**What is expected**.
The answer must be the lines from the one that holds "Task: Click the 163,93 GBP accommodation cell" through the final line of the data, copied exactly, with no pictures.

**Provided entries**.

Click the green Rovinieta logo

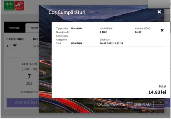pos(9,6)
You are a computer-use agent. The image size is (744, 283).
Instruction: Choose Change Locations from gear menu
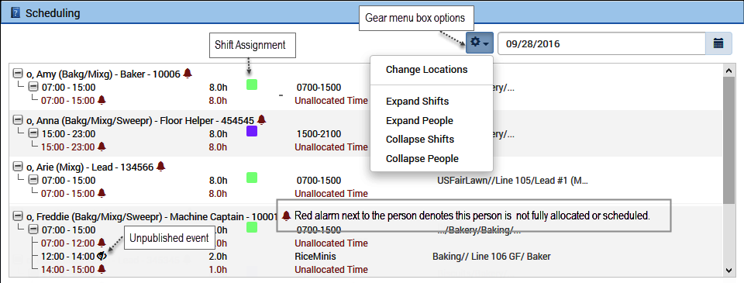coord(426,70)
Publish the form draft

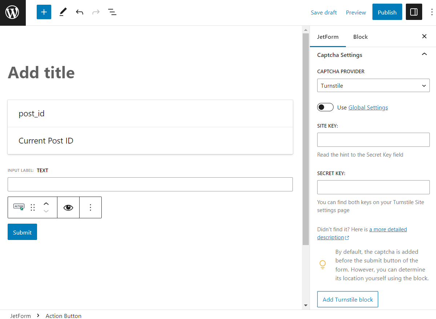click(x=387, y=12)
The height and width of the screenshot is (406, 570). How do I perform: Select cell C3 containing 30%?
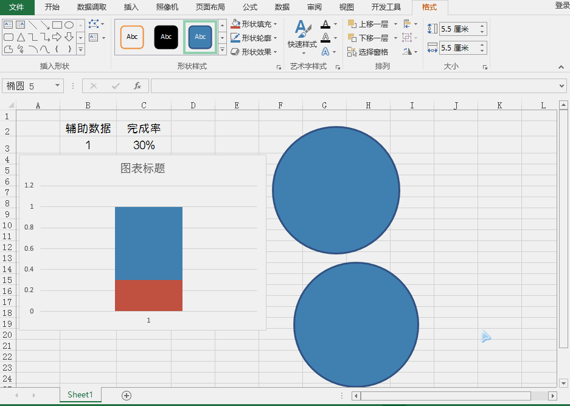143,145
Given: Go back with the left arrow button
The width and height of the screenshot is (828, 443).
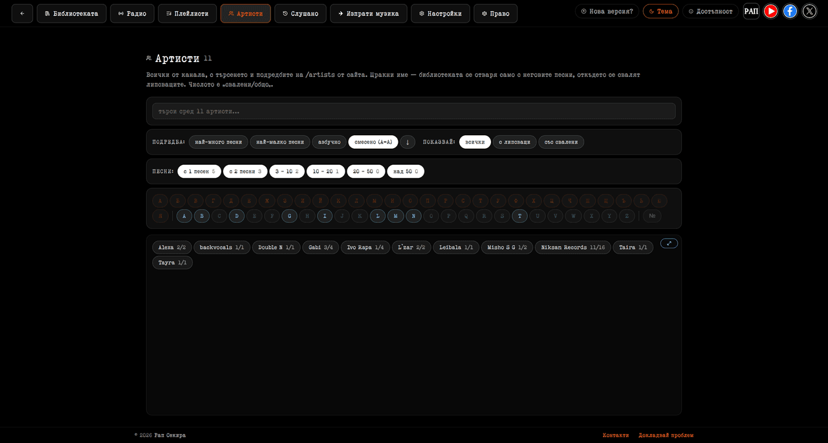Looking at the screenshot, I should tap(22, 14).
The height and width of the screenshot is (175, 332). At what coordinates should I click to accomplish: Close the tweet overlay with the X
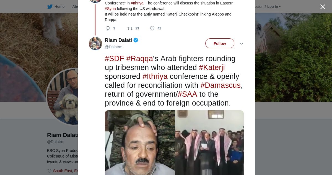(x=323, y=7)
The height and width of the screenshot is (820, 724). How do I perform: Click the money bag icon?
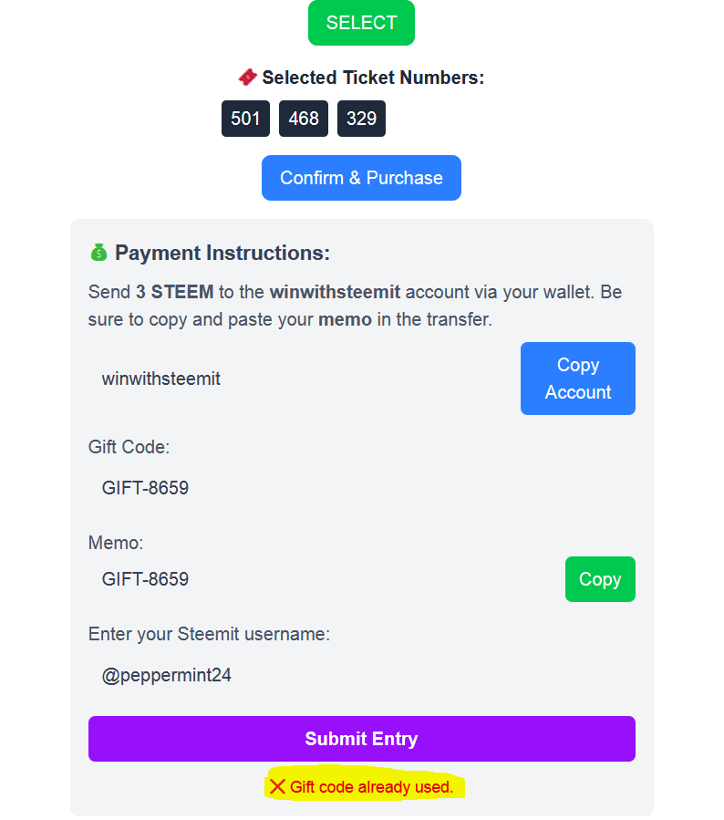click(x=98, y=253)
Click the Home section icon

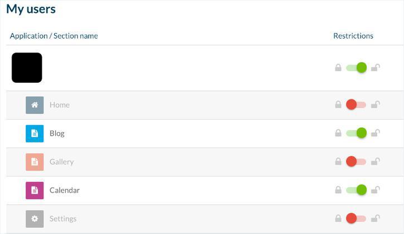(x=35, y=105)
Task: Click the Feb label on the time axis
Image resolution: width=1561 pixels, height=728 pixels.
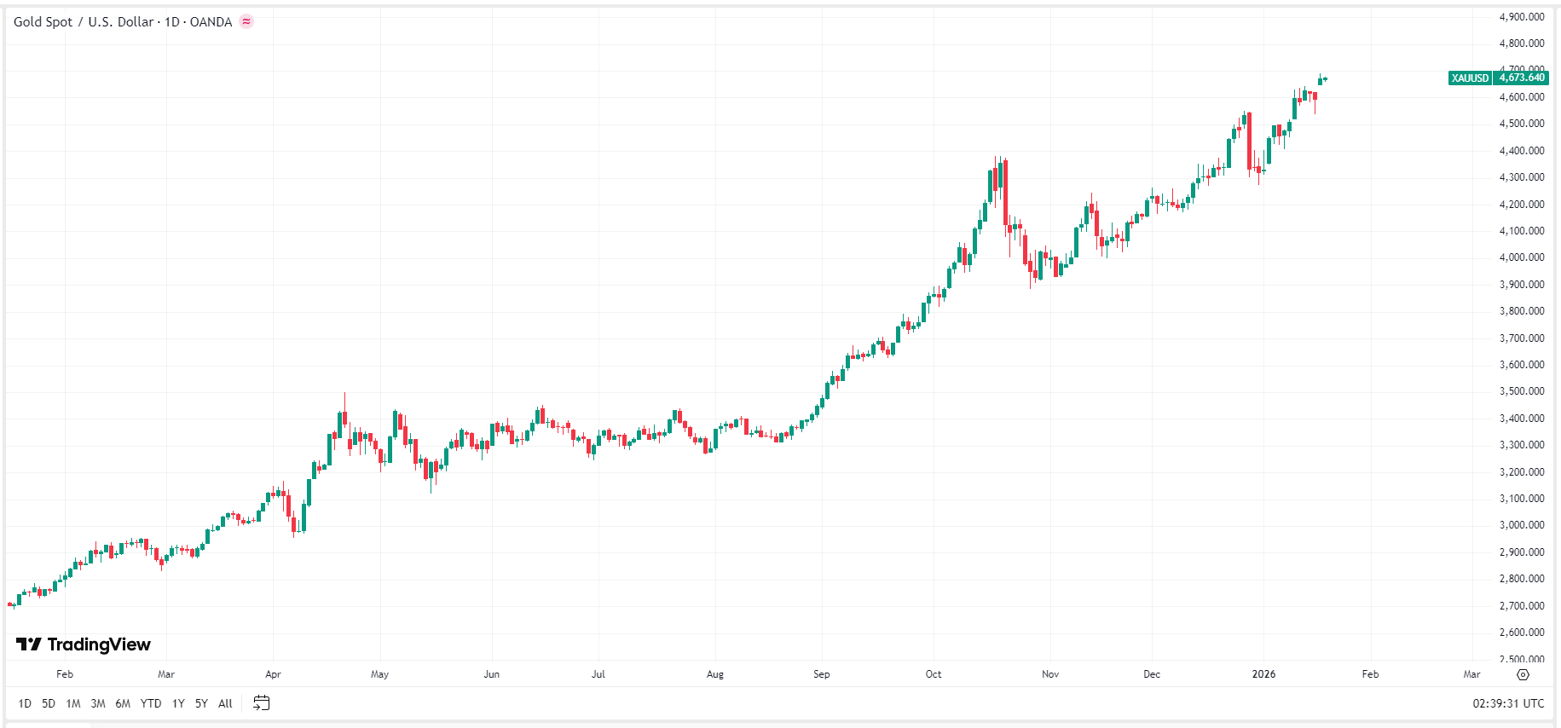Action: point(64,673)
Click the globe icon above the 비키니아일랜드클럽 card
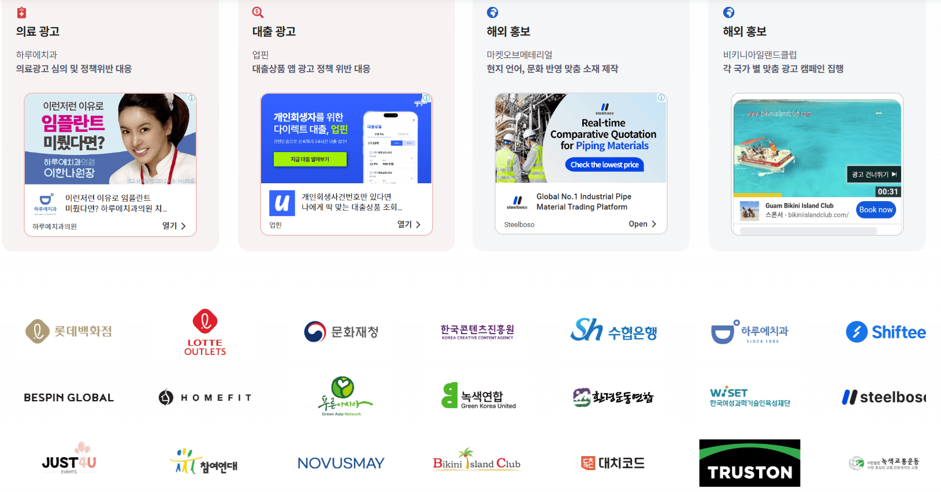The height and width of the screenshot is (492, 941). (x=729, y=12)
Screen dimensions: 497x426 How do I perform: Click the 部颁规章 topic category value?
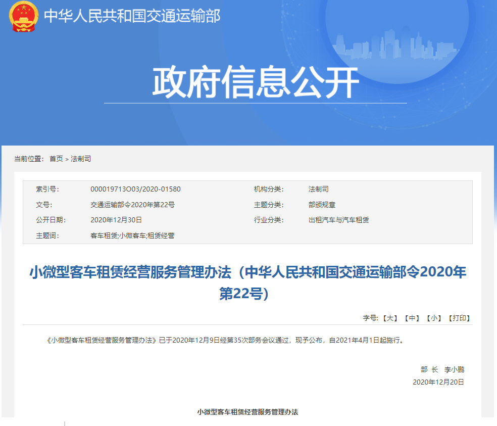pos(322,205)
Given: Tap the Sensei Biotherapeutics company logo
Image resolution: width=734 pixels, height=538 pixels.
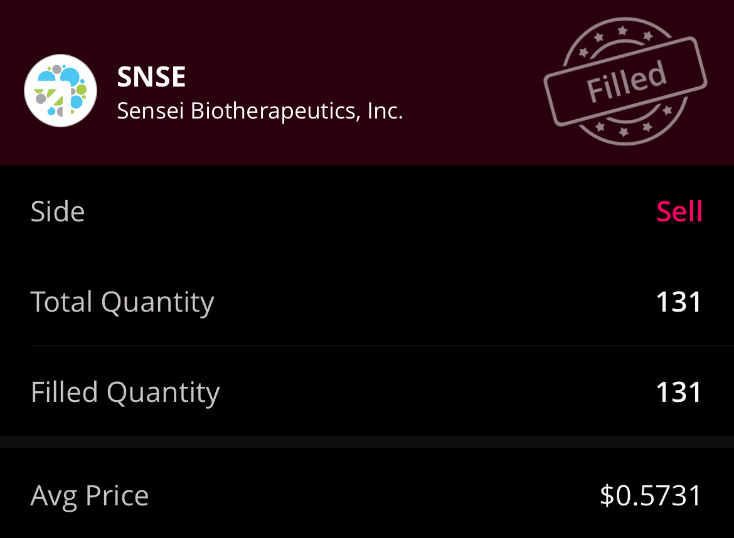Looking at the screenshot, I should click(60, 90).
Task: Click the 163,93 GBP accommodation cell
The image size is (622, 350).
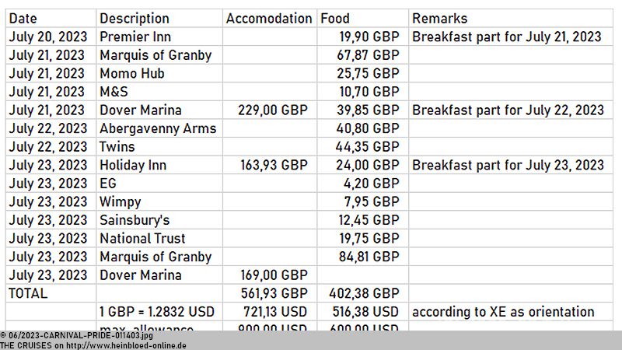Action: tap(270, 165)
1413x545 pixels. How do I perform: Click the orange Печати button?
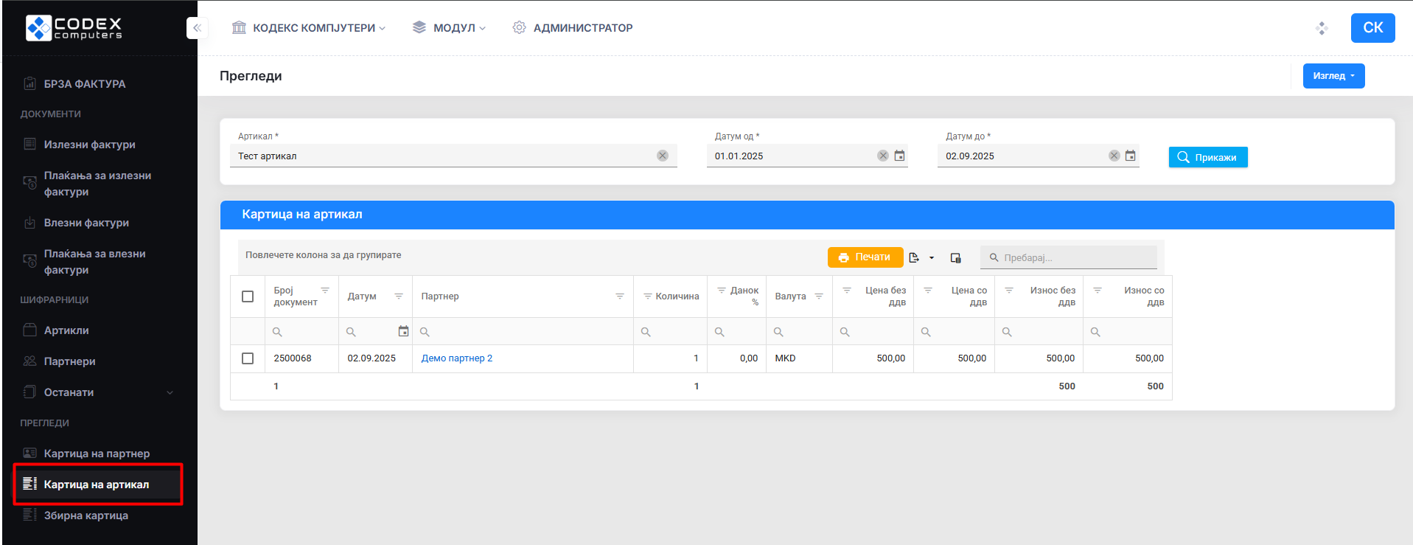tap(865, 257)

**Result below**.
Task: Click the 163,93 GBP accommodation cell
The image size is (622, 350).
Action: tap(270, 165)
1413x545 pixels. How do I perform: Click the orange Печати button?
tap(865, 257)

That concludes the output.